Por ejemplo, cuenta La Gazzetta dello Sport que el que el 2 de agosto el equipo de persecución femenino de China fuera descalificado tras ganar el oro olímpico en el velódromo de Londres significó que el Gobierno chino anulara la prevista Vuelta de Hangzhou, una carrera de cinco días que no solo iba a dar sentido al desplazamiento de los mejores equipos del mundo para disputar la Vuelta a Pekín, sino también a generar un negocio de un millón de euros para la UCI.

Pocas semanas después, el furor antijaponés desatado en China por la adquisición de unas islas ignotas tuvo como consecuencia que no solo se prohibiera a sus equipos respectivos que acudieran a la Vuelta a Pekín con los corredores nipones Arashiro y Beppu, sino que se borró de la lista de equipos participantes al Argos-Shimano, holandés, cuyo segundo patrocinador es una empresa japonesa.

En la primera etapa, victoria al sprint del italiano Viviani en el estadio olímpico de 2008

Pese al perjuicio causado al Argos de Degenkolb, el esprínter que ganó cinco etapas en la Vuelta a España, pues se le privó de luchar por conseguir puntos, ningún otro equipo ni ninguna autoridad protestó por una exclusión —un hecho insólito que en otras condiciones habría generado un boicot: ¿cómo se puede permitir una competición internacional oficial en un país que prohíbe participar a otro?— que resume tanto el poder de la UCI sobre el ciclismo como la necesidad de la federación de plegarse a los deseos de quien quiera financiarla.

Una vez en Pekín, adonde los equipos llegaron hace unos días para una carrera que se inició ayer (victoria al sprint del italiano Viviani en el estadio olímpico de 2008), un nuevo peligro: la contaminación consustancial a la megalópolis.
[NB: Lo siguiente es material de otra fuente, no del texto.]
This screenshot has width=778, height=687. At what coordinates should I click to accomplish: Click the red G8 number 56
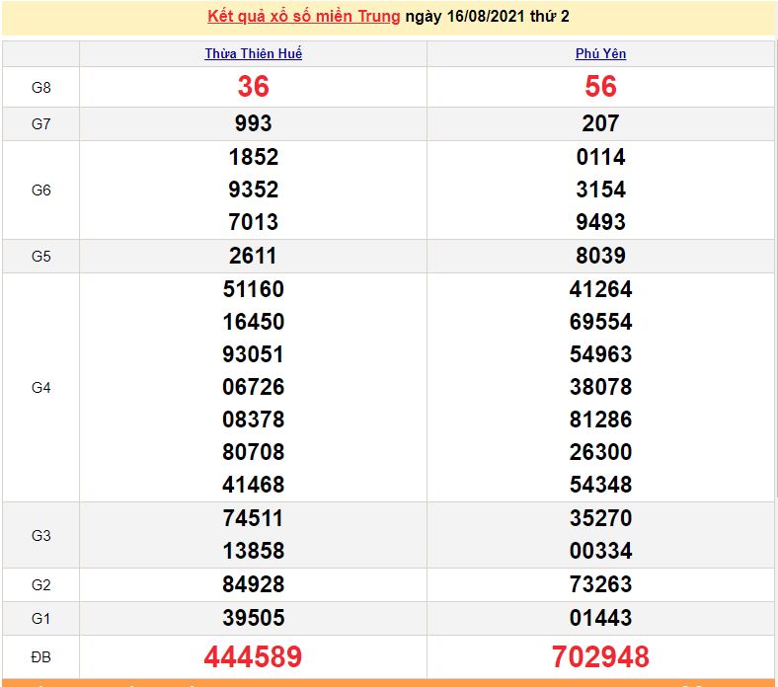[600, 87]
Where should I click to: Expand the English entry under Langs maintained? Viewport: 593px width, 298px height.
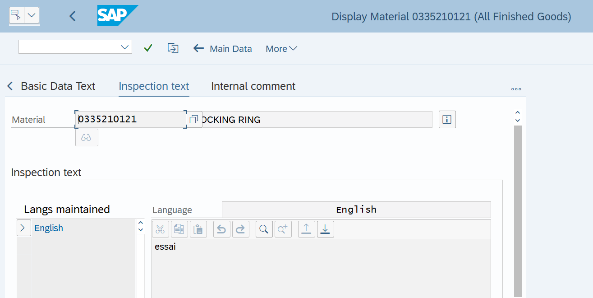[23, 228]
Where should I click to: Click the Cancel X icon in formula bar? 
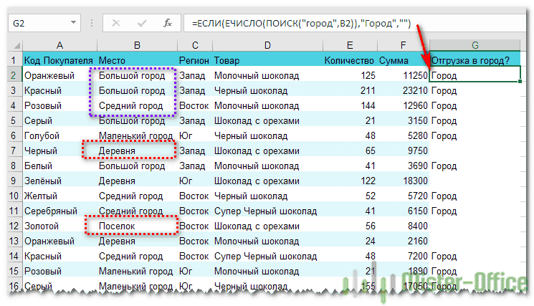[x=117, y=23]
Índices disparados de micropartículas venenosas, avisos de las autoridades a los ciudadanos para que no salieran de casa y ciclistas europeos, australianos y americanos lanzados al asfalto y tuiteando con fruición sus experiencias: coches cubiertos de polvo en suspensión, sol y luna entrevistos borrosamente más allá de la cortina de la contaminación.

Pese a ello, la UCI no suspendió la carrera —como tampoco el COI suspendió los Juegos de 2008, iniciados en condiciones casi irrespirables también—, lo que, sin embargo y por una vez, no condujo al desastre. Ayer al mediodía, en la plaza de Tiananmén, cerrada al tráfico pero abierta a los aficionados y los ciclistas bajo el retrato de Mao para el comienzo de la primera etapa, lucía un sol espléndido sobre un fondo de cielo azul, barrido el polvo por una inesperada brisa del norte: todos pudieron respirar y... en todos los sentidos.